Table 3. Percentages of correctly classified samples by the 3 PLS–DA models to determine the presence of defects in virgin olive oils (musty vs. no-musty; rancid vs. no-rancid; fusty/muddy sediment vs. no-fusty/muddy sediment).

Defects	Calibration	Cross Validation	External Validation
Musty	71%	63%	60%
No-musty	81%	80%	80%
Rancid	81%	78%	62%
No-rancid	69%	64%	64%
Fusty/muddy sediment	82%	79%	67%
No-fusty/muddy sediment	67%	58%	48%

. The percentages ranged from 48% to 80%. The best result was obtained for the musty vs. no-musty model, even if the percentages (both in cross and external validation) for this model are not entirely satisfactory. The prediction of the presence/absence of a defect in VOO samples is very challenging.
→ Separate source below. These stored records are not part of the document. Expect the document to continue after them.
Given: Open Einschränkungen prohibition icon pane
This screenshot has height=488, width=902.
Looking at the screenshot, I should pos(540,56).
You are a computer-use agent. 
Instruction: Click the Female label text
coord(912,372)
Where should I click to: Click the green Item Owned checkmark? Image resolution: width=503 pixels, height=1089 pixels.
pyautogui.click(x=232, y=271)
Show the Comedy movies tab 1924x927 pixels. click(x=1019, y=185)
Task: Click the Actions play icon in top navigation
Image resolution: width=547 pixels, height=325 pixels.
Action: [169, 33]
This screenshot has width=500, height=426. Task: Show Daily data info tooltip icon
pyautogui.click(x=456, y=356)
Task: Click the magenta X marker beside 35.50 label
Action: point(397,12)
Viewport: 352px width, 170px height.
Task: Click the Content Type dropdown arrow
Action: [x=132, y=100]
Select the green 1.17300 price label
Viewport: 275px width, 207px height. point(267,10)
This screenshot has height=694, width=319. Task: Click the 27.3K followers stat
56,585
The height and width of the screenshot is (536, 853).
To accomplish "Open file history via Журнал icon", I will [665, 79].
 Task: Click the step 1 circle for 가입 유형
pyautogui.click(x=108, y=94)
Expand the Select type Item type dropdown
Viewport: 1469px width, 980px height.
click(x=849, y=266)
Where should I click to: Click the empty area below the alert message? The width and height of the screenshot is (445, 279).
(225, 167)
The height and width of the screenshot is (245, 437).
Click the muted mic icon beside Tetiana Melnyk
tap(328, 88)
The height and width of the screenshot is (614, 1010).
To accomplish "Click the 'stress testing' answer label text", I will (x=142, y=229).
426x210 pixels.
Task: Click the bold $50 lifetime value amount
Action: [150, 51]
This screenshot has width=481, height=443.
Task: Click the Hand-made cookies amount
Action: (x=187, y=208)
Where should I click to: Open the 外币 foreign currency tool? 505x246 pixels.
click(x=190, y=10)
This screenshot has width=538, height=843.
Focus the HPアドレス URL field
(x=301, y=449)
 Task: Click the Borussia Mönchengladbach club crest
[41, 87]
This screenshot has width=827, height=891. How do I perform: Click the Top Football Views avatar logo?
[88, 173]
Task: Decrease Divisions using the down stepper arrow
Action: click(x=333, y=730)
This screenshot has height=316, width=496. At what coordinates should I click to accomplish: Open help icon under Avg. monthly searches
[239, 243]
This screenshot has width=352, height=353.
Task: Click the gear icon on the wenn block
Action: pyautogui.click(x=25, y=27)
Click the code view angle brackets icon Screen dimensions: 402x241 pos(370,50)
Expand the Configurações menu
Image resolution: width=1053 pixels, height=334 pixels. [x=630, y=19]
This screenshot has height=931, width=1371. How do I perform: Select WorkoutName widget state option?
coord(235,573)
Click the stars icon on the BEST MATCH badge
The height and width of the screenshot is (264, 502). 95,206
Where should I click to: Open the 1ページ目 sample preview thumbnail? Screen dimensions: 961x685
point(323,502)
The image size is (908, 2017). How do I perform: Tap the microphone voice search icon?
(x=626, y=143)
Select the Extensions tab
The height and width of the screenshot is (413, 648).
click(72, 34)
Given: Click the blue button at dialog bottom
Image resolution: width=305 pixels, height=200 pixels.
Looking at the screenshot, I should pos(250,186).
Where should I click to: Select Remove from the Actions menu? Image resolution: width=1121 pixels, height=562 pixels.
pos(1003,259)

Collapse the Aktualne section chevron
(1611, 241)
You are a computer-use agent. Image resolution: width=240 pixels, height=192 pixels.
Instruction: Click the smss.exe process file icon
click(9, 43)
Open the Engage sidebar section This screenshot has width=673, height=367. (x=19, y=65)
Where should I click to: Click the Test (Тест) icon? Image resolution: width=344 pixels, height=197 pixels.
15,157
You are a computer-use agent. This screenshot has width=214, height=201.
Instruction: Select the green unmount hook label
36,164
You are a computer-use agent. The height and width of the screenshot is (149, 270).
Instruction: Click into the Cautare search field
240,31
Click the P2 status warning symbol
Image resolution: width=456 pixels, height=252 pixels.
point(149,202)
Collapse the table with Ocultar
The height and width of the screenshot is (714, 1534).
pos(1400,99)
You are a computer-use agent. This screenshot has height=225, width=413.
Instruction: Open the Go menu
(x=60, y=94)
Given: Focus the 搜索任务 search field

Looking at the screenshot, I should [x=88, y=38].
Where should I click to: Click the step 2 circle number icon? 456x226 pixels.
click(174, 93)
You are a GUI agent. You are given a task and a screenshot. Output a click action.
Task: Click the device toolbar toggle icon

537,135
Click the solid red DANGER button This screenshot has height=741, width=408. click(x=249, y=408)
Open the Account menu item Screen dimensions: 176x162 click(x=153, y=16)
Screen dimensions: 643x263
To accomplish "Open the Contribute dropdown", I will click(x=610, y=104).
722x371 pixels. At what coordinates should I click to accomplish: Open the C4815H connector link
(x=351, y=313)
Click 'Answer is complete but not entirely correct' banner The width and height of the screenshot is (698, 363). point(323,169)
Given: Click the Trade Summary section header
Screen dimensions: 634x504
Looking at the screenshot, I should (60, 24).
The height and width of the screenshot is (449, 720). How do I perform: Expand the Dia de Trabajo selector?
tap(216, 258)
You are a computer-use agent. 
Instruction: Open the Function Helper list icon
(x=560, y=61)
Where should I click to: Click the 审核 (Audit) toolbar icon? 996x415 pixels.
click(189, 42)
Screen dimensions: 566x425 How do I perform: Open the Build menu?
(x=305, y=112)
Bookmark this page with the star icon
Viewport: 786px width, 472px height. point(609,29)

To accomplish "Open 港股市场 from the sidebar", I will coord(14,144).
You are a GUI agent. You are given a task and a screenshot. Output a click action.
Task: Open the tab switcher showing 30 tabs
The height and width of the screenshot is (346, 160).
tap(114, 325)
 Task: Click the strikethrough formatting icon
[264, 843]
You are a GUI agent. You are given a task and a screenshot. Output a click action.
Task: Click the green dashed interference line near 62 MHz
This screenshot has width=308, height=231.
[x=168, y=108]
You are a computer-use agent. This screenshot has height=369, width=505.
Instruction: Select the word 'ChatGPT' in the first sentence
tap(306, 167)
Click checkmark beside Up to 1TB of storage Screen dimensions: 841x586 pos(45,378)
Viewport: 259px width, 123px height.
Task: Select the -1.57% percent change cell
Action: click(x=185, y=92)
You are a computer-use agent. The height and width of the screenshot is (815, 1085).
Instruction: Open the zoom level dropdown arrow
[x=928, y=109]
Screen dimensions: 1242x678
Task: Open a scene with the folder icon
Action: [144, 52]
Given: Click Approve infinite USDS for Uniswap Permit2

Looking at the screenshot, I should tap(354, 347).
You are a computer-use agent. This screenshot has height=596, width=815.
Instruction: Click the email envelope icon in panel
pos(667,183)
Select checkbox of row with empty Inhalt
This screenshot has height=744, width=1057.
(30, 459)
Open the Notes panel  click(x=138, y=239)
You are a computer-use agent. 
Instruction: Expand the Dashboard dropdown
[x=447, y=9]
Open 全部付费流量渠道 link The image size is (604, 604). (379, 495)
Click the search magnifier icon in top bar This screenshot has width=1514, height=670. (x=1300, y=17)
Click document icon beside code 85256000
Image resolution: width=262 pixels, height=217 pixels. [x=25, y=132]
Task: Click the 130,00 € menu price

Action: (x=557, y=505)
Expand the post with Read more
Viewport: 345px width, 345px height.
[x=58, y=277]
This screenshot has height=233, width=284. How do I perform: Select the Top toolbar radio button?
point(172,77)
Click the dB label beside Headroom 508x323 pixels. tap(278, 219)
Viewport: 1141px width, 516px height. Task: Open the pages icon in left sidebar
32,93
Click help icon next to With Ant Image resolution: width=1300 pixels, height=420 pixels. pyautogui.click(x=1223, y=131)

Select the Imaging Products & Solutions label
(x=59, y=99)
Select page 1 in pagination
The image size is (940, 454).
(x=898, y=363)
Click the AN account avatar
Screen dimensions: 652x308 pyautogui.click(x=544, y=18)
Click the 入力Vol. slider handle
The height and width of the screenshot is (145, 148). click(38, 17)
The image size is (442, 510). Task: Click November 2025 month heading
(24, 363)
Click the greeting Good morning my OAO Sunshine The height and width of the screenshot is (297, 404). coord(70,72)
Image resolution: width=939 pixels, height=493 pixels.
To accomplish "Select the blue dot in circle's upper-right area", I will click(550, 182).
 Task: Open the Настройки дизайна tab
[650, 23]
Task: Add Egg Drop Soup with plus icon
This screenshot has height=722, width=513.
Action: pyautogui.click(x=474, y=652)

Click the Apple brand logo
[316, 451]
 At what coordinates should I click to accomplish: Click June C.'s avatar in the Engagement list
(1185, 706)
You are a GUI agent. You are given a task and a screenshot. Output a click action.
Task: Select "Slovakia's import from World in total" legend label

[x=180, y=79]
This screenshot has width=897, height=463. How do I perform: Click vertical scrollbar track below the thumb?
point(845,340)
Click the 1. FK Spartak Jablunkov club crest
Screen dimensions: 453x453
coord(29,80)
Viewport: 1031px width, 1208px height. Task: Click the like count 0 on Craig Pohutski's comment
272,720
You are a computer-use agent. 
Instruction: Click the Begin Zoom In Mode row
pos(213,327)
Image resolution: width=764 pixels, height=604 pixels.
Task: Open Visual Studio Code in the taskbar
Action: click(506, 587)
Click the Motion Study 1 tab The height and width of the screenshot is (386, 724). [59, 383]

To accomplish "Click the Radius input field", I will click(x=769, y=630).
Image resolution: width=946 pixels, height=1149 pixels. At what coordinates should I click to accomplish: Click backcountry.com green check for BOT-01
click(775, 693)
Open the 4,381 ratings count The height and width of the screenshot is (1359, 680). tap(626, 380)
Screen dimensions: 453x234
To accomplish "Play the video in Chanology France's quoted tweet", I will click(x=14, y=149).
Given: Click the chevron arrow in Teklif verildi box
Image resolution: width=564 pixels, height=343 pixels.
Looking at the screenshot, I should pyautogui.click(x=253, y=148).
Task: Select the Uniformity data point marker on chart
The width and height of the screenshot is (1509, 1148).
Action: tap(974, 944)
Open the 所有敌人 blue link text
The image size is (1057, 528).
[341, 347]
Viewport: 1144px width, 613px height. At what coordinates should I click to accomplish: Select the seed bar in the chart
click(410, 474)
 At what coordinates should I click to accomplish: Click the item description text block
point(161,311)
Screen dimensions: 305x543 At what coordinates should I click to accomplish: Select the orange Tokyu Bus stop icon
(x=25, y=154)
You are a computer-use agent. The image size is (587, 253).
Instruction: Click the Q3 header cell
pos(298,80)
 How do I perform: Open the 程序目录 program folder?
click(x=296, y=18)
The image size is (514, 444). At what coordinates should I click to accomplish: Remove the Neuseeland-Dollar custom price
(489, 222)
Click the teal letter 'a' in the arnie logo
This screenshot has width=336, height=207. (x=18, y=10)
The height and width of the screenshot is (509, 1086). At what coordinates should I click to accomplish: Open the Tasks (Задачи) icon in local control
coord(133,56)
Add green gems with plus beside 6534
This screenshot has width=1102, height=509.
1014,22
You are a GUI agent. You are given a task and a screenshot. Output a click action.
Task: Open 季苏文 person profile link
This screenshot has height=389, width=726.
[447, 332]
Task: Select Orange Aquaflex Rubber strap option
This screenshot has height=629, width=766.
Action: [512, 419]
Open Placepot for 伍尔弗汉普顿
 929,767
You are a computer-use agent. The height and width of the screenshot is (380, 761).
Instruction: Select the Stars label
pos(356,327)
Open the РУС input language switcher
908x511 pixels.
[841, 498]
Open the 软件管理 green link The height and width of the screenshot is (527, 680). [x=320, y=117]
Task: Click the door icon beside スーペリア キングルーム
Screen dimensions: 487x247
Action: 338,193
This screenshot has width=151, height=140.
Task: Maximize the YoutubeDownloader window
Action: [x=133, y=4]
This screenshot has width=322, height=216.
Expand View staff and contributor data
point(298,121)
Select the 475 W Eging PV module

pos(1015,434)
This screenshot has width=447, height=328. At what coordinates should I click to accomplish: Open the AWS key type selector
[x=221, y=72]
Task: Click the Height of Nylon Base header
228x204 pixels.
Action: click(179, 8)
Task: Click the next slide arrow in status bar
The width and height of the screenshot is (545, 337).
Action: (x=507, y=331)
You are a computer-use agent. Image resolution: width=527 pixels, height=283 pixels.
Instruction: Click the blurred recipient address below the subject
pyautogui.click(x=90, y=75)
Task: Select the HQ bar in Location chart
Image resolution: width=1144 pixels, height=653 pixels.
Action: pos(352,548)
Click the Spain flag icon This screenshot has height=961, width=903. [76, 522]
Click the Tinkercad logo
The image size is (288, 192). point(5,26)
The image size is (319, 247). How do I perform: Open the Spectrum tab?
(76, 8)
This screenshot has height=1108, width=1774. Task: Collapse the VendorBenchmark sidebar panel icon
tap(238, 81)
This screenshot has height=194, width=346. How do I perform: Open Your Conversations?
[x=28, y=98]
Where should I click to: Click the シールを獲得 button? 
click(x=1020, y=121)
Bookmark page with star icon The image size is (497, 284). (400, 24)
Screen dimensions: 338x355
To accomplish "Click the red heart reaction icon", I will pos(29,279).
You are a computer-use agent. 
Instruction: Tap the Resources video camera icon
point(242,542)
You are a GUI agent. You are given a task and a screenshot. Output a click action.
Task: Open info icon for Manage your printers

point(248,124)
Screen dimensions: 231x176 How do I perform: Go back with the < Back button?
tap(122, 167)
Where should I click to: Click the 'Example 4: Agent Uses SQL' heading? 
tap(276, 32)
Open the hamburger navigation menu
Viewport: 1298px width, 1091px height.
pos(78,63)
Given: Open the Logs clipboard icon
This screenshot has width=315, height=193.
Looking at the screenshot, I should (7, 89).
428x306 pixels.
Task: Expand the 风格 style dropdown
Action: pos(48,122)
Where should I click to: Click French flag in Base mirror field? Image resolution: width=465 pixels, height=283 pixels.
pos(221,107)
The complexity is also due to the fact that each defective sample analyzed was often characterized by more than one defect, as commonly occurs in VOOs. Future studies will aim to improve this issue by analyzing a greater number of defective samples.

4. Conclusions

The panel test is fundamental to discriminate the quality grade of EVOOs and to distinguish them from the virgin and lampante categories, which is relevant since the latter is not edible and must be subjected to refining.

This sensory analysis is strategic during both blending and bottling of VOOs and EVOOs carried out by olive oil companies, and within the quality control performed by official bodies. In all these cases, thousands of samples must be evaluated sensorially over the course of a year. To speed up this bottleneck, the proposed HS-GC-IMS method consists in a screening to pre-classify samples, before the panel test, into different clusters: (a) those with a probability of belonging to a commercial category greater than an established threshold (to be defined by each olive oil company, laboratory, or other user); (b) others (not reaching this threshold) that must be treated as insufficiently robustly classified. For the former, the execution of the panel test is less urgent than for the latter. In both cases, the result obtained in terms of prediction must be confirmed—or disconfirmed—by the panel test outcomes, which has legal value. An alternative or complementary use of the prediction result, in terms of confirmation or disconfirmation, can be in case of discordant classifications by different panels, where it can work as an additional information.

The promising models developed herein to predict the quality grade and presence of three sensory defects (musty, rancid, fusty/muddy sediment) provided percentages of correctly classified samples in external validation from 67% to 95%, for the quality grade prediction model, and from 48% to 80%, for the presence of each of the aforementioned defects.

Moreover, the method showed good results in terms of linearity and intra- and inter-day repeatability, although additional investigations are needed before it can be implemented commercially; furthermore, to test the performance of this approach, inter-laboratory tests involving independent laboratories will be carried out in the future.

For routine quality control, we suggest dividing the classification in two phases, firstly clustering LOO vs. no-LOO to identify non-edible samples (LOO) before being assessed by panelists, and then classifying EVOO vs. VOO. The reliability of the model can be improved upon by increasing the number of the samples to be included in the calibration, as long as they are robustly classified sensorially, e.g., by more panels with a decision tree, such as in the present paper. Furthermore, to establish its own predictive model, each laboratory could also select an internal threshold probability to discriminate between samples with acceptable and uncertain classification, and integrate this analytical information into their respective traceability systems. The possibility to use a common prediction model in different laboratories, using the same analytical conditions, can also be explored in the future, depending on the reproducibility of the signals (to be evaluated in the upcoming inter-laboratory tests) and, secondly, given the effective availability and willingness of each laboratory to share their data with others. A calibration data sharing, e.g., in a databank that could be effectively used by official control bodies or to favor harmonization and proficiency of countries that apply the same standards to olive oil.